Like the New York-based Rockefeller Foundation. They’ve hired the West Coast Environmental Law Foundation to “prevent the development of a pipeline and tanker port” in B.C.
That lobby group took $200,000 to do the Rockefellers’ bidding. They’re signed up to speak at the hearings.
San Francisco’s Moore Foundation has poured in more than $9 million to Aboriginal groups on the north coast of B.C. to oppose resource development.
Their Canadian lobby group, Ecotrust, will testify to Leggett also.
According to research by Vivian Krause, the U.S. Tides Foundation and their Canadian affiliate have poured millions of dollars into 36 cookie-cutter groups to oppose Canadian resource industries.
They all sound so local and real — the Dogwood Initiative, the Rainforest Action Network, the Natural Resources Defence Council, etc.
But they’re just tentacles of the same foreign foundation.

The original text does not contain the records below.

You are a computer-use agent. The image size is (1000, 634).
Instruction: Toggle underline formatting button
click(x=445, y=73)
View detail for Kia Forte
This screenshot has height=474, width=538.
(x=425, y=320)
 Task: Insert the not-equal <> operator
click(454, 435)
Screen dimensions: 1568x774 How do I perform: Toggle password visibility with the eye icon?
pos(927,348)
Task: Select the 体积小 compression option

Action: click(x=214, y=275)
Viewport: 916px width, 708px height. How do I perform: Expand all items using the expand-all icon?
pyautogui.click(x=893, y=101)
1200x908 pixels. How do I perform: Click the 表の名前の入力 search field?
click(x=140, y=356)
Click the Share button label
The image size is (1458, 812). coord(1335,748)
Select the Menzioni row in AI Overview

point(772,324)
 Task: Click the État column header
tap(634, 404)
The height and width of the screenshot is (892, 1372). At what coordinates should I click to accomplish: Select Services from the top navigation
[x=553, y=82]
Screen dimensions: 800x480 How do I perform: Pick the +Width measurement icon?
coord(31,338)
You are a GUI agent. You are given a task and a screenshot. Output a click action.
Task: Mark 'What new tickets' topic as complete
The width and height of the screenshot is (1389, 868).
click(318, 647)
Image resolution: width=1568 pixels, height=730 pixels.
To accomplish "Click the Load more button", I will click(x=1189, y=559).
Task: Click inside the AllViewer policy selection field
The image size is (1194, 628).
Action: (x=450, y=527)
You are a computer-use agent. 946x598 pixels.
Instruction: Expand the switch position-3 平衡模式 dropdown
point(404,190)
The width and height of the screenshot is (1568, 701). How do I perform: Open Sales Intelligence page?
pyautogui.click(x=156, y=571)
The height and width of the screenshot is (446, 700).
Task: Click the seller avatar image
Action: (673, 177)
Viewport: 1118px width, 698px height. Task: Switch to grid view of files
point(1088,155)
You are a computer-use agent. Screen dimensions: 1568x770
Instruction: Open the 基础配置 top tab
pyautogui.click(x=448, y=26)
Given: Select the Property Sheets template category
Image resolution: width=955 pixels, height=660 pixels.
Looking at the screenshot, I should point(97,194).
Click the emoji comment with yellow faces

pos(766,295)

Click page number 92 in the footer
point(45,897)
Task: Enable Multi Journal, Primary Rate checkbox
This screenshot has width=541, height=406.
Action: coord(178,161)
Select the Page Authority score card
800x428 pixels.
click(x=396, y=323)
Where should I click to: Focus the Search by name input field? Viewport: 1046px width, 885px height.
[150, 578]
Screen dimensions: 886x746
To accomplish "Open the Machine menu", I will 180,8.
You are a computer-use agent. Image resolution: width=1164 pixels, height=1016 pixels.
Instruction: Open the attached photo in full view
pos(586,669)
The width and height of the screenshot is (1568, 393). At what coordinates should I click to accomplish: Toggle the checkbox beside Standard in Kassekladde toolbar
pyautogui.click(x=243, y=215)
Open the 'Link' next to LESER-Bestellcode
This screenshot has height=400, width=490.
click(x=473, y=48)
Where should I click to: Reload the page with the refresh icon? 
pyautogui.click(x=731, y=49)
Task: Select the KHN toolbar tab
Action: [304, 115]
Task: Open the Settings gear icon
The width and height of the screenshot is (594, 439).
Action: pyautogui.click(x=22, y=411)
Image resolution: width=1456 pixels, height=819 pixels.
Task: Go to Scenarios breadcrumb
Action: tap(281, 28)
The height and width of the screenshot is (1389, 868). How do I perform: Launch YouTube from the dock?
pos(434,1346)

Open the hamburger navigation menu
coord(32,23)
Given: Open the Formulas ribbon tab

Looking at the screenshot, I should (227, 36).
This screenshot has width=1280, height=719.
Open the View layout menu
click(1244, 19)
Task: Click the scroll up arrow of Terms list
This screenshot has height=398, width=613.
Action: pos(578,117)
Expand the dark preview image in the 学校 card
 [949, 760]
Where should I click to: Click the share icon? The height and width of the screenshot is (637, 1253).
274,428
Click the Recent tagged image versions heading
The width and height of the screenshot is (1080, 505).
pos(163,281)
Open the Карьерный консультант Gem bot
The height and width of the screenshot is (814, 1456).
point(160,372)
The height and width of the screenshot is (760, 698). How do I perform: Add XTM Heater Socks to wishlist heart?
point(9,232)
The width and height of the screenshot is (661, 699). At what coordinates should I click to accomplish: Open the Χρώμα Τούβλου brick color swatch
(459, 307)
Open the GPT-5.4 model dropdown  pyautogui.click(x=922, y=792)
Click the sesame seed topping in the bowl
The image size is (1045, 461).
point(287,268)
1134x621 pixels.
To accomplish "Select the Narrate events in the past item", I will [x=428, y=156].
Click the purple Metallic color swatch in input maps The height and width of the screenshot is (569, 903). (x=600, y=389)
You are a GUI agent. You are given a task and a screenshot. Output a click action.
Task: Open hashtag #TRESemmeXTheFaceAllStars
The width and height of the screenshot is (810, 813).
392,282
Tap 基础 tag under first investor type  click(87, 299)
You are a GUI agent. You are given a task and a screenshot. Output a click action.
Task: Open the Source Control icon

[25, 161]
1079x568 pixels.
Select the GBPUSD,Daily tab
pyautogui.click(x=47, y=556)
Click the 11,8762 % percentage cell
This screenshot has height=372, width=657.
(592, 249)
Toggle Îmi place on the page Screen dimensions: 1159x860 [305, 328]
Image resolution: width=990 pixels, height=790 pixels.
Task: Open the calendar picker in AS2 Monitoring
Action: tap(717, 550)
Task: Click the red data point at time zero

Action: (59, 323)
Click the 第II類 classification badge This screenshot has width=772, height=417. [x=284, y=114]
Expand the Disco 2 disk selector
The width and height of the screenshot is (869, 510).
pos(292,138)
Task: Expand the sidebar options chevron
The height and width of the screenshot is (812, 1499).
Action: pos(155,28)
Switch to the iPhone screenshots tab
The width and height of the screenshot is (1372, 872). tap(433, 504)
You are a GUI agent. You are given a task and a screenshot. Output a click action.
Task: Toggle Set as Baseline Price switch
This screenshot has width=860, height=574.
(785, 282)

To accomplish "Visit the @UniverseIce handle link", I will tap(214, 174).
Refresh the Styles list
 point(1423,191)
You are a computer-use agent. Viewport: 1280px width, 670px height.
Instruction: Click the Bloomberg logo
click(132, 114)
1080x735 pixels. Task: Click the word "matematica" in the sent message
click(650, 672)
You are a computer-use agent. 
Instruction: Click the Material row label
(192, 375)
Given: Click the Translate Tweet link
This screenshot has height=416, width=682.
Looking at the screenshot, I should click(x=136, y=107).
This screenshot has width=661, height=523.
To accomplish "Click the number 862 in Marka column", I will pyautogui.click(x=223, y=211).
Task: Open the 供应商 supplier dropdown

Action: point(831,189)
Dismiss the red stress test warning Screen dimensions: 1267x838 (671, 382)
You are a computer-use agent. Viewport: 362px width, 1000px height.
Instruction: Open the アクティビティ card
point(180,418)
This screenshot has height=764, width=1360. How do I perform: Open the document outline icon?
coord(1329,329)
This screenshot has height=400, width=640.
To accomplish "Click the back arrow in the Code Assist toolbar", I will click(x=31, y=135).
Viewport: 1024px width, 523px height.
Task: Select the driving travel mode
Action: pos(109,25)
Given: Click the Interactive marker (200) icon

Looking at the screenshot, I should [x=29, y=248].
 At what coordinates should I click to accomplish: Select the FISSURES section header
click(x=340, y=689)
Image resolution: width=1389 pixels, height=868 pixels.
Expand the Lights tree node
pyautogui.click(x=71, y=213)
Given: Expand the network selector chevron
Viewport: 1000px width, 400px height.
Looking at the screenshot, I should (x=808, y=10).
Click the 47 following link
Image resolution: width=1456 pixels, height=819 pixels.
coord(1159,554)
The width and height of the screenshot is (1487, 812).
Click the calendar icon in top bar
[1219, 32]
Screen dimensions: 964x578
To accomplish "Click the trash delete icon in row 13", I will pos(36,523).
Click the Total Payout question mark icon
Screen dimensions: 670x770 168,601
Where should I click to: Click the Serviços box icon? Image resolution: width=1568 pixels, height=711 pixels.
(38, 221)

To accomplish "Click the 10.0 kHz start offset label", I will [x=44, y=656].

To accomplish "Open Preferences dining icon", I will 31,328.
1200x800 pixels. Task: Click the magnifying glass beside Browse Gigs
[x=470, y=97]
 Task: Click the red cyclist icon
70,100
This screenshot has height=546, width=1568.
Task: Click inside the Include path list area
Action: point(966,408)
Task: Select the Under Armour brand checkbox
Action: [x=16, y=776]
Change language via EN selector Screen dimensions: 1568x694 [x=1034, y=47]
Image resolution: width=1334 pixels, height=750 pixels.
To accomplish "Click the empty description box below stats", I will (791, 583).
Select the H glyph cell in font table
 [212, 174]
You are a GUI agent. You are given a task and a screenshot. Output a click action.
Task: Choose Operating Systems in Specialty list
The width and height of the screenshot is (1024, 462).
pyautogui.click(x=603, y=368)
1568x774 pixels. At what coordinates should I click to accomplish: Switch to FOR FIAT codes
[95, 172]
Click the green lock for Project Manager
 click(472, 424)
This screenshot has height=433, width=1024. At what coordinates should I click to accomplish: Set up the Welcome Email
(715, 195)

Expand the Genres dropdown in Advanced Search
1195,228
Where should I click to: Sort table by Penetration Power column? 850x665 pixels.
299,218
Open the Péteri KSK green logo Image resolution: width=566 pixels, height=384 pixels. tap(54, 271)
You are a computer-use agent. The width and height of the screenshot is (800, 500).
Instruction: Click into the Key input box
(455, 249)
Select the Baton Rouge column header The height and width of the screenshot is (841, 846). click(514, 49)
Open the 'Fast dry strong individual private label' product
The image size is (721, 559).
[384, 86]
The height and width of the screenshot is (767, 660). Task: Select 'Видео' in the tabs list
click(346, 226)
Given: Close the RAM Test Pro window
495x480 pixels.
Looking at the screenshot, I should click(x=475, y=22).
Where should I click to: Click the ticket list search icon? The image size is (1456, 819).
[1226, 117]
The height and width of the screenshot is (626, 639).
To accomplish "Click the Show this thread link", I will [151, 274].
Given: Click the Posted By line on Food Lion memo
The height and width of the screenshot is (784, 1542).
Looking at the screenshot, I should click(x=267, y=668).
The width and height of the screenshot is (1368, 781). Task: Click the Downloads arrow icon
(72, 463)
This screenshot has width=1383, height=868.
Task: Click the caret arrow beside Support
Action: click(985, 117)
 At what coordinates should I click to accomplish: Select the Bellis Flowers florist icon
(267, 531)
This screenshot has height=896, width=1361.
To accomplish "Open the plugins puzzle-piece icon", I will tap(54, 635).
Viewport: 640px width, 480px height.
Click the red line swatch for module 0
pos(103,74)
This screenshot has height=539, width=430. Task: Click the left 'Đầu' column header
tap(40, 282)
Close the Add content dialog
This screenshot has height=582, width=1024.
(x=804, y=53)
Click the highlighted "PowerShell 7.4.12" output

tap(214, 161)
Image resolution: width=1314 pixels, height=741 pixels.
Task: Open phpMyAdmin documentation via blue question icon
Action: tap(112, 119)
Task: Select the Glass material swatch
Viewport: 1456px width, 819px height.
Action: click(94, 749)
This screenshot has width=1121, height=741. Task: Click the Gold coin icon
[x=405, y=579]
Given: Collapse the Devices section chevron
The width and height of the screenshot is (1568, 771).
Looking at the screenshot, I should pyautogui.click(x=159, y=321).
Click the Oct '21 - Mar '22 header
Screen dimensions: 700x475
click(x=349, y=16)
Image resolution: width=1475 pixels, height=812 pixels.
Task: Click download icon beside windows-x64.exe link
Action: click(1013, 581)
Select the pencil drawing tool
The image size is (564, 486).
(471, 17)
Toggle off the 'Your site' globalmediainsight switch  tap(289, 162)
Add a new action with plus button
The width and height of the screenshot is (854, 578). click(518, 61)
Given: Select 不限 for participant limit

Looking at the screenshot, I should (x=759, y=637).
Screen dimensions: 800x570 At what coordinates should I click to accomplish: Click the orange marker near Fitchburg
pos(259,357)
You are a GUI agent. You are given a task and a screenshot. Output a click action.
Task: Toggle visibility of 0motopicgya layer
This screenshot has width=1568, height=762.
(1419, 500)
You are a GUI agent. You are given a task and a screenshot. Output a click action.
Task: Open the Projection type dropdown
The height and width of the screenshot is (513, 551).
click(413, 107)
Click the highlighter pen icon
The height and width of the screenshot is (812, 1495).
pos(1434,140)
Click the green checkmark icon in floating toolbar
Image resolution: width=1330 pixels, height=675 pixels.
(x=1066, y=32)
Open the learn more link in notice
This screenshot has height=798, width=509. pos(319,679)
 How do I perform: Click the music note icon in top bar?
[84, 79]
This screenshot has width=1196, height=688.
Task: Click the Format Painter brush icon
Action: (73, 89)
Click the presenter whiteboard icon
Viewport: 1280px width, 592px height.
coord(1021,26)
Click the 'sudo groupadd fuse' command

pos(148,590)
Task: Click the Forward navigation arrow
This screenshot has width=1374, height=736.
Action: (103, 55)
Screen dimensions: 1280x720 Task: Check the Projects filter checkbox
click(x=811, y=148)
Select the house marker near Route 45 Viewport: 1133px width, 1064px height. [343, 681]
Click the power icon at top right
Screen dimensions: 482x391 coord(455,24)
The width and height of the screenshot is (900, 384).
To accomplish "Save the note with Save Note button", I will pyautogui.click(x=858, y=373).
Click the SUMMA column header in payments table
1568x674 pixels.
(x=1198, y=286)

I don’t blame foreign billionaires like the Rockefellers. It’s normal for them to want to control other people, even other countries.
I blame their Canadian puppets for taking money to undermine their own country’s interests.
One group, the Pembina Institute, was recently caught soliciting money from a foreign embassy to fight against Canada (they got $60,000).
On Friday, Stephen Harper warned that the pipeline review “cannot be hijacked (by) foreign money to really overload the public consultation phase of the regulatory hearings, just for the purpose of slowing down the process.” So who’s going to win?
Foreign billionaires? Or Canada?
The prime minister has now taken sides publicly. It will be fascinating to see if Leggett listens to him — or to Hugo Chavez and the Rockefellers instead.